- The paper presents a novel protocol using two global laser pulses to implement CZ gates with Bell state fidelities exceeding 95%.
- It leverages Rydberg blockade in one-dimensional optical tweezer arrays to execute simultaneous two- and three-qubit operations.
- The study offers practical advances for scalable neutral atom quantum computing, achieving gate fidelities up to 97.4%.
Parallel Implementation of High-Fidelity Multi-Qubit Gates with Neutral Atoms
The paper presents a significant stride in the implementation of universal entangling gates in the field of neutral atom quantum computing. The paper demonstrates the use of neutral atoms, which are attractive due to their scalability and coherence properties, in implementing both two-qubit and three-qubit gates. The authors focus on qubits encoded in long-lived hyperfine ground states, utilizing Rydberg state interactions to mediate entanglement, which is executed in parallel across multiple clusters of atoms.
The core achievement detailed in the paper is the realization of a controlled-phase (CZ) gate through a novel protocol that employs only two global laser pulses to drive qubits to Rydberg states within the blockade regime.
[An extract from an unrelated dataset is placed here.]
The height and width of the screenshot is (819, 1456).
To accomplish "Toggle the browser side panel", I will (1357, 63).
This approach contrasts with traditional methods requiring sequential local pulses and offers efficiency both in time and operational overhead. The benchmark results show the successful preparation of Bell states with fidelities exceeding 95.0%, and gate fidelities reaching 97.4%, across multiple atom pairs, demonstrating competitiveness with leading quantum platforms like trapped ions and superconducting circuits.
The paper further extends its findings with a proof-of-principle implementation of a three-qubit Toffoli gate, where Rydberg blockade is again employed to control interactions among three atoms. This result highlights the robustness of Rydberg interactions for multi-qubit operations involving more than two qubits, indicating a path forward for scalable quantum information processing.
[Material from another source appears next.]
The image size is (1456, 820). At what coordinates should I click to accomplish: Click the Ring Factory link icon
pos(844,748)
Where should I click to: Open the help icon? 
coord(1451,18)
The experiments are performed using optical tweezers forming one-dimensional atom arrays, with precise single-atom initialization and readout. The authors employ global and local laser fields to manipulate qubits, relying on resonance tuning to achieve desired multi-qubit dynamics. The novel CZ gate protocol leverages coherent atomic evolutions on Bloch spheres to impart desired dynamical phases, and the insights gained from this work set the stage for further exploration of more complex quantum operations and algorithms.
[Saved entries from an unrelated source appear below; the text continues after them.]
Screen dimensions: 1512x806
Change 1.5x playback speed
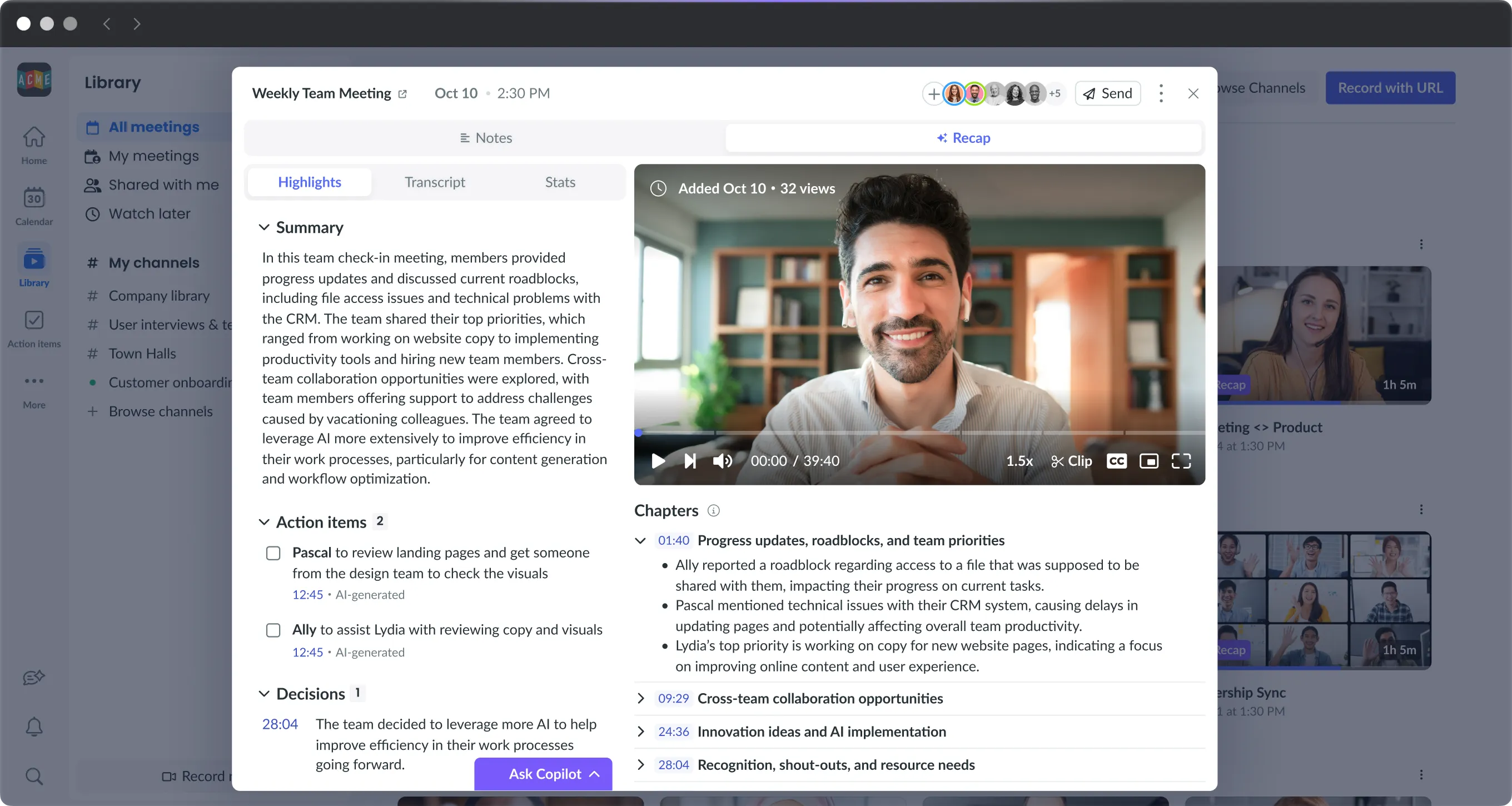pos(1019,461)
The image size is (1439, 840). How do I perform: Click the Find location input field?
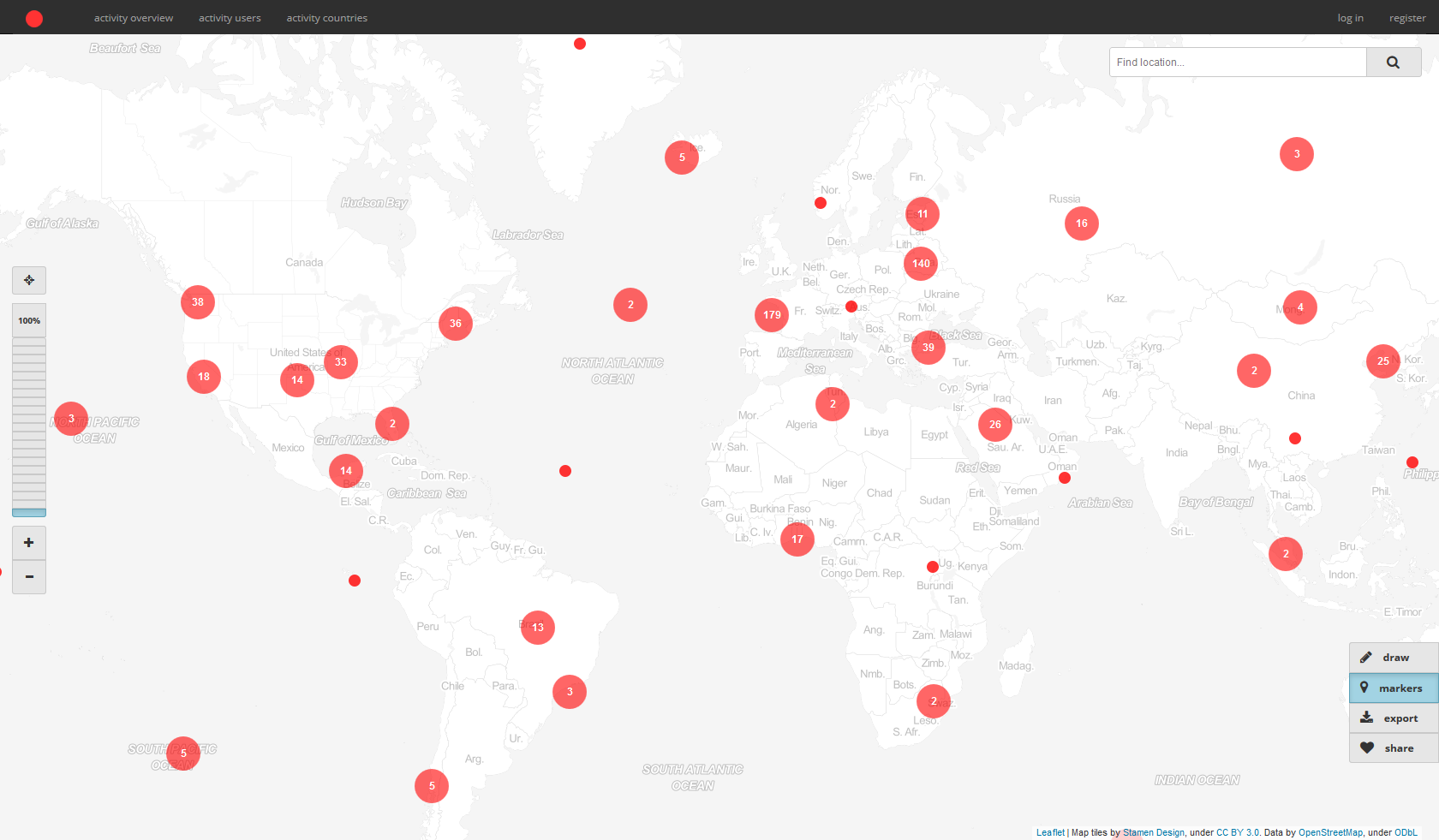coord(1237,62)
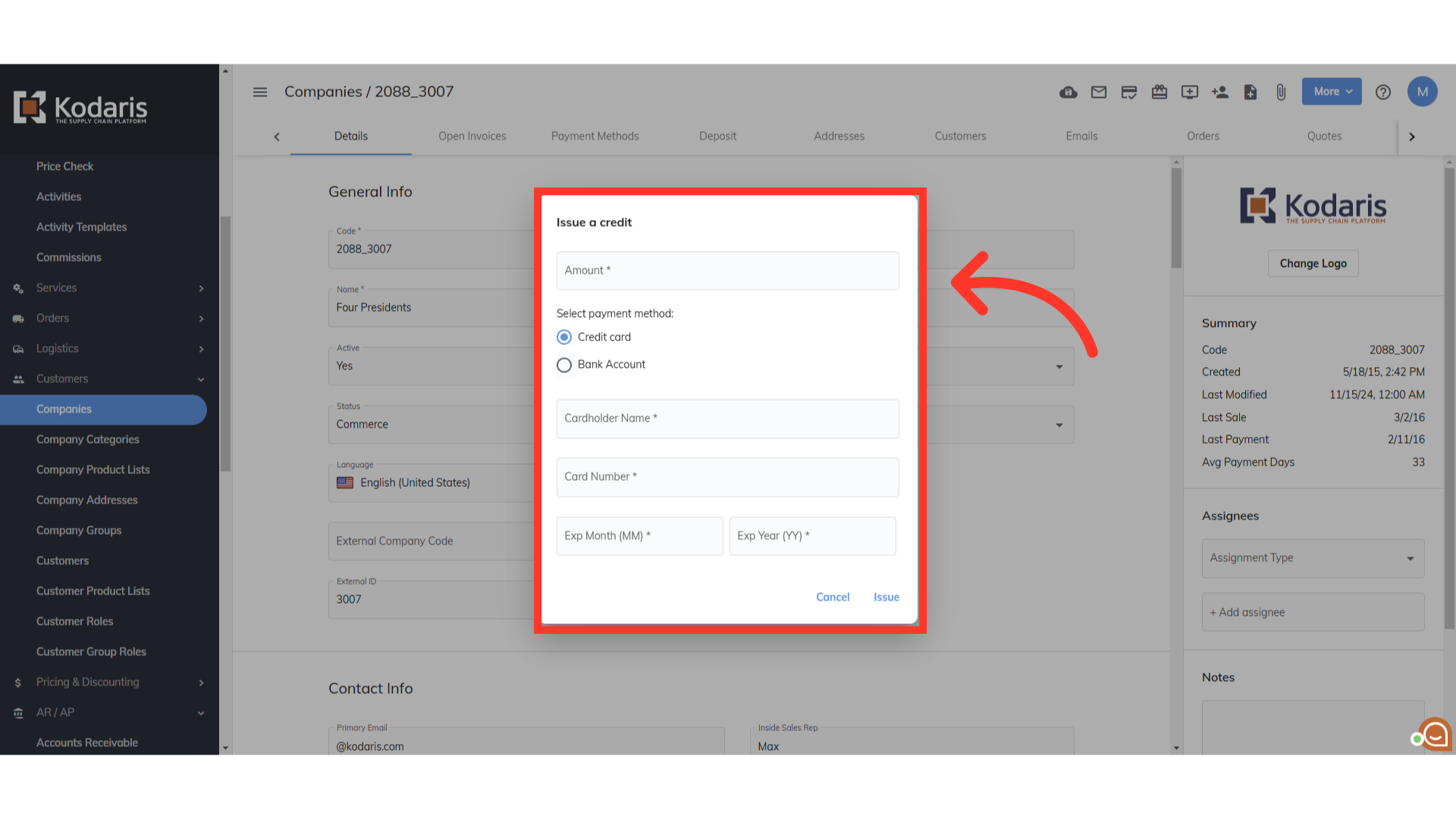The image size is (1456, 819).
Task: Switch to the Open Invoices tab
Action: (x=472, y=136)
The implications of this research extend to both practical quantum computing applications and theoretical advancements. Practically, the reported techniques could facilitate the development of neutral atom quantum processors capable of supporting larger-scale quantum computations and simulations. The flexibility and control demonstrated in multi-qubit operations suggest the potential for these methods to underpin future quantum error correction and fault-tolerant protocols essential for robust quantum computing.
Theoretically, the findings invite future work into optimizing and scaling these atomic interactions under different experimental conditions and configurations, including exploring two-dimensional or three-dimensional atom arrangements for enhanced connectivity and coherence. The advances shown in this paper promise to influence ongoing research and development focused on building viable quantum processors, offering a scalable pathway that leverages the unique strengths of neutral atom platforms. Ultimately, this paper contributes a substantial body of work that enriches the state of quantum control in Rydberg systems, broadening the possibilities for neutral atom-based quantum information processing.